* _Task to carry out_:
Exactly the line with "Viewport: 728px width, 320px height." and the lines that follow it, through the closing line of the entries, should be restated, with nothing left out or added.
-- Data under study follows --
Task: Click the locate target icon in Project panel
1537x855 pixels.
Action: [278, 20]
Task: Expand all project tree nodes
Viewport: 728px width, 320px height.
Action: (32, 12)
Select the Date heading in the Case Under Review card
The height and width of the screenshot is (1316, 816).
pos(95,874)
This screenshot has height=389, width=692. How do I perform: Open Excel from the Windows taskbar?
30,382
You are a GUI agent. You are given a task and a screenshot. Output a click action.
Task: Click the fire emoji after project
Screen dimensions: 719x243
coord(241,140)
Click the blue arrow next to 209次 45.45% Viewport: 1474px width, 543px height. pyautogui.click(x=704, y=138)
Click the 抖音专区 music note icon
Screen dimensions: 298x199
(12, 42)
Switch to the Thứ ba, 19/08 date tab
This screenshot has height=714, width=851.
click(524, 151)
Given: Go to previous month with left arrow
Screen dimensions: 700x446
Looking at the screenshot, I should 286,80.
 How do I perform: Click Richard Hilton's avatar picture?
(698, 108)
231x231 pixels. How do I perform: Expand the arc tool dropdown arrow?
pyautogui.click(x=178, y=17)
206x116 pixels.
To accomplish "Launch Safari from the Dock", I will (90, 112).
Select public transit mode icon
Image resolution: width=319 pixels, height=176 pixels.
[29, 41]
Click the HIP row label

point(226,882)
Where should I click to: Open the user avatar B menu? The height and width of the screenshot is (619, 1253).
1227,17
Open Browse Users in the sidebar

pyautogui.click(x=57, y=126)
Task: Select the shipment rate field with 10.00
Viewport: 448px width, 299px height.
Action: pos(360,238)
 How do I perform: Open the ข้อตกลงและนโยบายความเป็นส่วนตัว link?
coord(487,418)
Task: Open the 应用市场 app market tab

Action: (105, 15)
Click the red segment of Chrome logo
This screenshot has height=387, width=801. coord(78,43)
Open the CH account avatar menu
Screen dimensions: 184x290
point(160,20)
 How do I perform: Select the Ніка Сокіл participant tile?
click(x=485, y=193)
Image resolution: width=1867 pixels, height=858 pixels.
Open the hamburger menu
-- Data under study concluded --
* _Result of this exercise_:
Viewport: 728px width, 320px height.
Action: (32, 12)
Select the Date heading in the Case Under Review card
The height and width of the screenshot is (1316, 816).
pos(95,874)
This screenshot has height=389, width=692. How do I perform: Open Excel from the Windows taskbar?
30,382
You are a GUI agent. You are given a task and a screenshot. Output a click action.
Task: Click the fire emoji after project
Screen dimensions: 719x243
coord(241,140)
Click the blue arrow next to 209次 45.45% Viewport: 1474px width, 543px height. pyautogui.click(x=704, y=138)
Click the 抖音专区 music note icon
Screen dimensions: 298x199
(12, 42)
Switch to the Thứ ba, 19/08 date tab
This screenshot has height=714, width=851.
click(524, 151)
Given: Go to previous month with left arrow
Screen dimensions: 700x446
Looking at the screenshot, I should 286,80.
 How do I perform: Click Richard Hilton's avatar picture?
(698, 108)
231x231 pixels. How do I perform: Expand the arc tool dropdown arrow?
pyautogui.click(x=178, y=17)
206x116 pixels.
To accomplish "Launch Safari from the Dock", I will (90, 112).
Select public transit mode icon
Image resolution: width=319 pixels, height=176 pixels.
[29, 41]
Click the HIP row label

point(226,882)
Where should I click to: Open the user avatar B menu? The height and width of the screenshot is (619, 1253).
1227,17
Open Browse Users in the sidebar

pyautogui.click(x=57, y=126)
Task: Select the shipment rate field with 10.00
Viewport: 448px width, 299px height.
Action: pos(360,238)
 How do I perform: Open the ข้อตกลงและนโยบายความเป็นส่วนตัว link?
coord(487,418)
Task: Open the 应用市场 app market tab

Action: (105, 15)
Click the red segment of Chrome logo
This screenshot has height=387, width=801. coord(78,43)
Open the CH account avatar menu
Screen dimensions: 184x290
point(160,20)
 How do I perform: Select the Ніка Сокіл participant tile?
click(x=485, y=193)
Image resolution: width=1867 pixels, height=858 pixels.
Open the hamburger menu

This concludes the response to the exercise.